--- YOUR INSTRUCTIONS ---
Copy each line below containing "agent".

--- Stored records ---
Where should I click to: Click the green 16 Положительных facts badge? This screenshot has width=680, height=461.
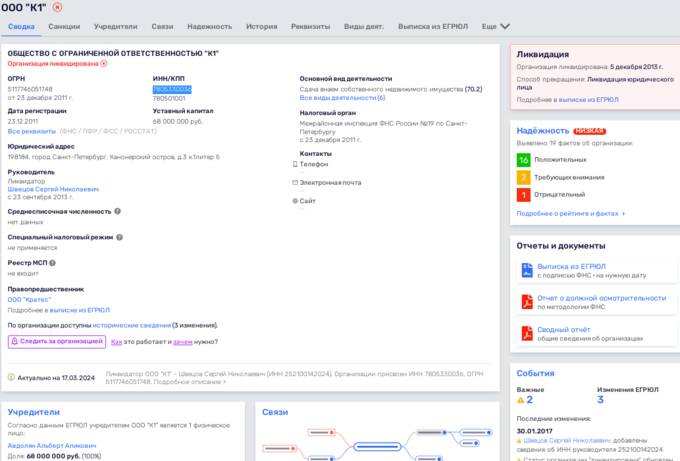(x=523, y=160)
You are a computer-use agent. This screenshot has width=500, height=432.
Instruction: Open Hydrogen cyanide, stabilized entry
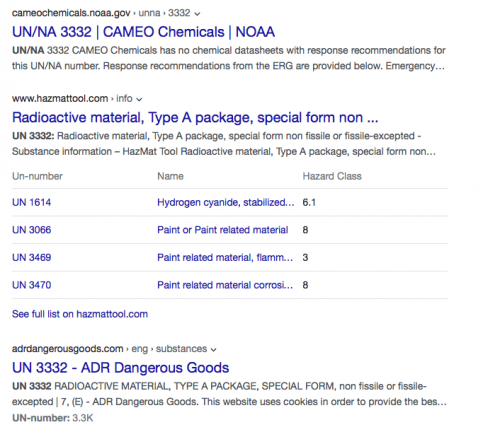click(226, 202)
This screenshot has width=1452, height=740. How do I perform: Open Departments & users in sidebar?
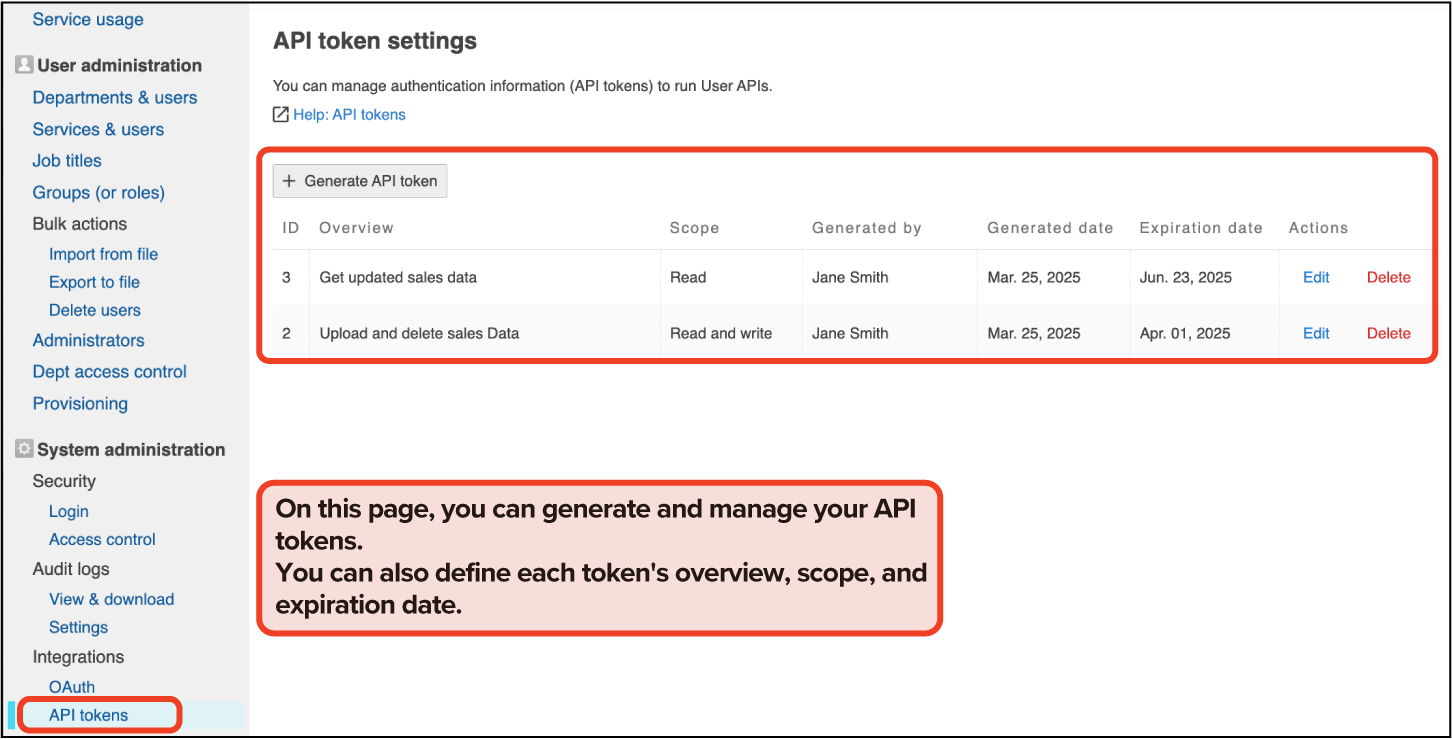point(115,97)
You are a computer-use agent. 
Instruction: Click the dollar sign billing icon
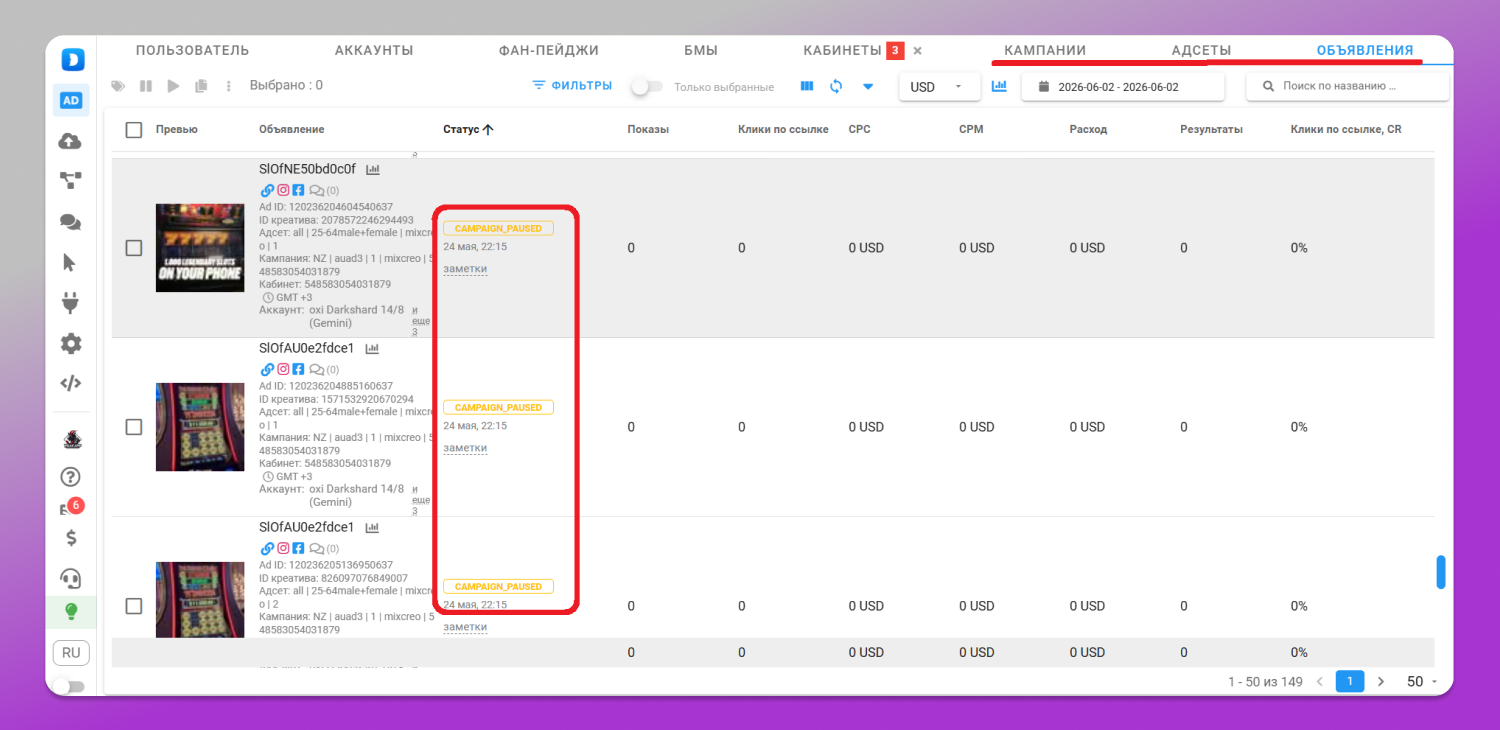click(x=71, y=538)

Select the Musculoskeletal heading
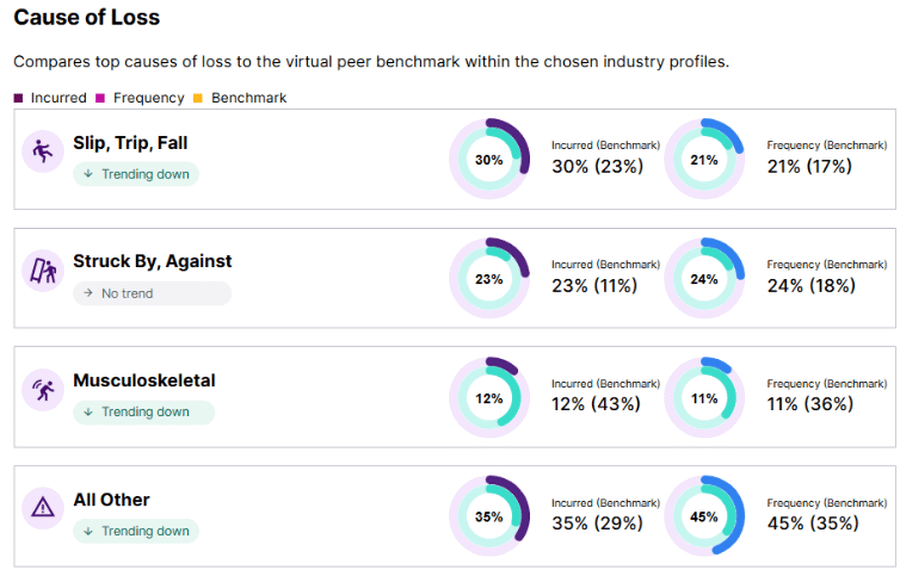[x=144, y=381]
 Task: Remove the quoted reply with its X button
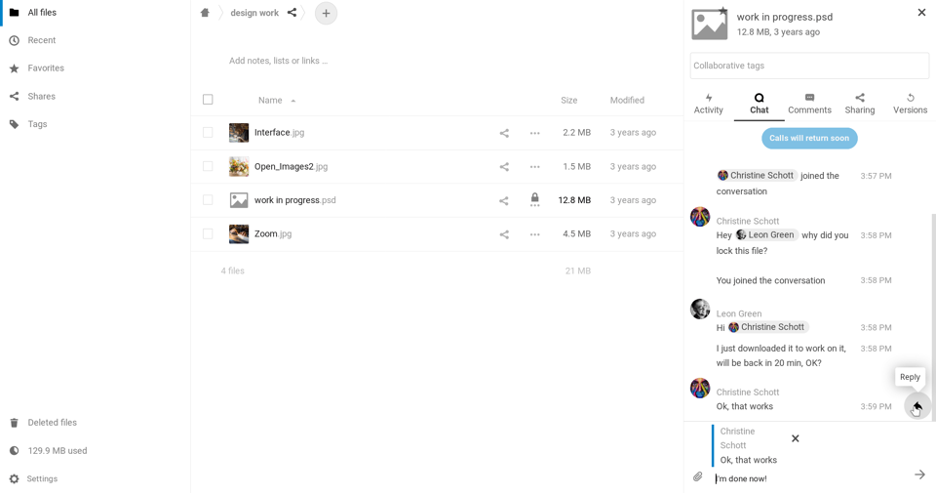[x=795, y=439]
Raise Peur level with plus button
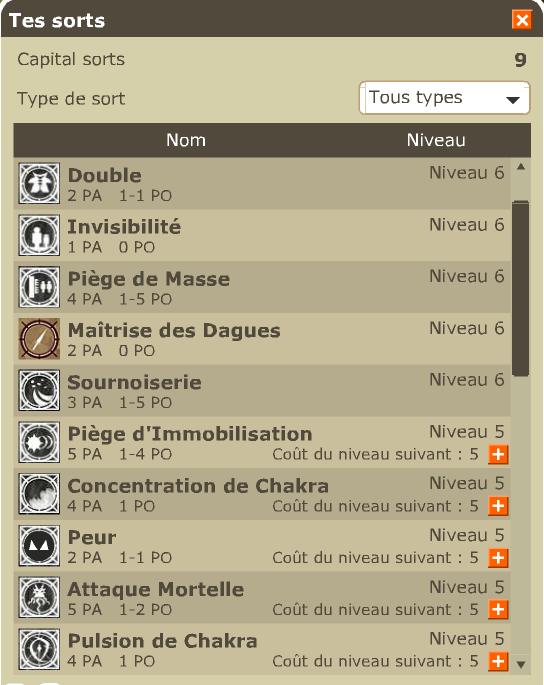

--- SOLVED PROBLEM ---
You are a computer-use agent. This screenshot has width=500, height=432.
You are a computer-use agent. 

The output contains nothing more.